DOCUMENT SEGMENT
■ ■ ■

Prox OS Internal Docs
ProductDesign

Prox OS Design Direction Pack

This pack is the design brief for future Claude Design, Figma, and CodeX work.

Purpose

This pack is the design brief for future Claude Design, Figma, and CodeX work. It prevents Prox OS from drifting into generic SaaS dashboards while the product becomes more Runtime-first.

Design Goals

  • Runtime-first: pages should make workspace resources feel owned, durable, and configurable.
  • AI-native but not generic AI SaaS.
  • Personal operating studio rather than a decorative desktop clone.
  • Dense but readable.
  • Beautiful but functional.
  • Product identity stronger than random cards.
  • Not just glassmorphism.
  • Not a macOS clone.
  • Not a Notion clone.
  • Not a dashboard template pack.

Visual Keywords

  • Calm futuristic.
  • Owner-controlled.
  • Modular workspaces.
  • Living system.
  • Data cards with meaning.
  • Soft depth.
  • Readable density.
  • Precise interactions.
  • AI as sidecar, not gimmick.

Anti-patterns

  • Every page becomes generic SaaS cards.
  • Too many badges with no hierarchy.
  • Random gradients.
  • Fake glass everywhere.
  • No hierarchy.
  • Unreadable tiny text.
  • Overdecorated mock dashboards.
  • Inconsistent spacing.
  • Ungrounded AI icons everywhere.
  • Design changes that ignore existing tokens.

Surface Principles

Landing

Explain Runtime-first in one glance. Use one strong narrative path, not a feature-card wall.

Launchpad

Feel like the user's post-login command center. It is not a Studio and should use tabs, not Scenes.

Desktop Runtime

Keep windows, dock, folders, and app placement compact and long-session friendly. Do not make Desktop Runtime the whole platform identity.

App Store

Make discovery clear: public listing, runtime availability, install intent, and Studio creation should feel separate but connected.

Library

Show installed assets, versions, permissions, source, and where each App is used. Library is inventory, not a second App Store.

Settings

Settings is an official console. It should feel operational, structured, and trustworthy, especially for connectors, permissions, Alma, and datasets.

Onboarding

Help the user describe themselves, choose a Studio path, and generate a first Blueprint without implying real OAuth or backend work is complete.

Pricing

Make roadmap and early-access status explicit. Avoid fake enterprise maturity.

■ ■ ■

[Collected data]
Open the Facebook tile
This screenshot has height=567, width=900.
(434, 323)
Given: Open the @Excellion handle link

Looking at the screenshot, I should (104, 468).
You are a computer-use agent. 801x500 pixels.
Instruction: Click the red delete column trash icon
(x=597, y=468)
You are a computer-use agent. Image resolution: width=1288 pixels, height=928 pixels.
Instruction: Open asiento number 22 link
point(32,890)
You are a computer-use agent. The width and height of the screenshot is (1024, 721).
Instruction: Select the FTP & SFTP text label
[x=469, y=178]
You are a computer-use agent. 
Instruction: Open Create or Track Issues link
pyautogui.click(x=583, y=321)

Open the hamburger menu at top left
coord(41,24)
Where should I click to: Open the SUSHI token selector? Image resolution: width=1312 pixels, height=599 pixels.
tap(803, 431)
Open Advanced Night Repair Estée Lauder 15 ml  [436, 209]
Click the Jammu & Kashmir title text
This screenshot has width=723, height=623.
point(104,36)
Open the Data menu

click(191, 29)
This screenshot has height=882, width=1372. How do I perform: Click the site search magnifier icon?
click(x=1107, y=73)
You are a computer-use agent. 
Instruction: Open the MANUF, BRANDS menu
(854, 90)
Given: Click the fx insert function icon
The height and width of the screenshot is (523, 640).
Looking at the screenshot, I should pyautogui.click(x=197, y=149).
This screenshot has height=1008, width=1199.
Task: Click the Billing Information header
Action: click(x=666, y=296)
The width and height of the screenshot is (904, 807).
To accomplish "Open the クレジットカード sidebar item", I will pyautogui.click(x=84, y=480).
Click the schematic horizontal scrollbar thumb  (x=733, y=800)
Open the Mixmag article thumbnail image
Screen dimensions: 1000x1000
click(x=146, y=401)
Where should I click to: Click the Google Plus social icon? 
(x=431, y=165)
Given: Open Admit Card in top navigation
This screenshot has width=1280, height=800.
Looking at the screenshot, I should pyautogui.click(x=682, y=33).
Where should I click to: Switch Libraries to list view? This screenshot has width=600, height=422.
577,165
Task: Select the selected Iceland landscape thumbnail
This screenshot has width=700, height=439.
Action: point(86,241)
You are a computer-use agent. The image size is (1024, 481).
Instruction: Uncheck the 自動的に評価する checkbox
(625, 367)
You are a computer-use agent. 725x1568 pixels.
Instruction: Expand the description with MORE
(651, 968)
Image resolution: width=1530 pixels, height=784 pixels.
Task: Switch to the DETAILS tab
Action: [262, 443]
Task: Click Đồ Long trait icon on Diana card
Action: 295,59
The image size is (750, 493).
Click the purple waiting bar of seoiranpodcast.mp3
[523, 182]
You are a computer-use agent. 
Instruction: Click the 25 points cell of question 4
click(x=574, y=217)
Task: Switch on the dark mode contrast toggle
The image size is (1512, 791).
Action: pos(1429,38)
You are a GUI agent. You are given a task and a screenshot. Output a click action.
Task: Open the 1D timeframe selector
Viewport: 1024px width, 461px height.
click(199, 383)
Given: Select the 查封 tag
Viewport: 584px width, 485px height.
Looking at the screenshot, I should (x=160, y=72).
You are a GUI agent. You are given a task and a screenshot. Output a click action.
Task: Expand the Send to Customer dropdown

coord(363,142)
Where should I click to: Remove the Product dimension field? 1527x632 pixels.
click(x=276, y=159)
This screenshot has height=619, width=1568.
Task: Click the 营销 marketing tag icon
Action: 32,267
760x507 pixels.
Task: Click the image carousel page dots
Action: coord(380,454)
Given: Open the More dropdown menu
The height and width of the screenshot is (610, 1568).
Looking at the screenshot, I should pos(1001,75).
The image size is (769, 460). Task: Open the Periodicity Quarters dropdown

■ ■ ■

TASKS FOR THIS EXERCISE
**a.** According to the Prox OS design pack, what is Library not meant to be?
**b.** Keep writing the Prox OS design pack, picking up after its final sentence.
The collected data comes from a different source than the Prox OS design pack.

PER-TASK OUTPUTS
**a.** A second App Store.

**b.**
Owner Profiles

/@esmadrider and /@prox-os should express owner/resource identity, not a generic social profile.

Studio Detail

Clarify owner, engine, scenes, mounted apps, datasets, permissions, AI context, and share state.

Dataset Cards

Show visibility, schema, preview, source, permissions, and mount targets.

Connector Cards

Show provider, status, scopes, sync state, dataset outputs, and compliance notes. Do not disguise placeholder connectors as live integrations.

App Cards

Differentiate discovery cards, installed cards, runtime cards, and Studio placement cards.

Claude Design / Figma / CodeX Workflow

  1. ChatGPT or product prompts define narrative, requirements, and acceptance criteria.
  2. Claude Design or Figma explores visual motherboards and prototypes.
  3. The design output exports intent: layout rules, spacing, hierarchy, interaction notes, token hints, and anti-patterns.
  4. CodeX implements in the repo using existing tokens and components.
  5. Screenshots are reviewed against the design intent.
  6. Design debt is cleaned before more surfaces are added.

Claude Design explores. CodeX implements. CodeX should not freely invent a new visual identity for core surfaces when design intent exists.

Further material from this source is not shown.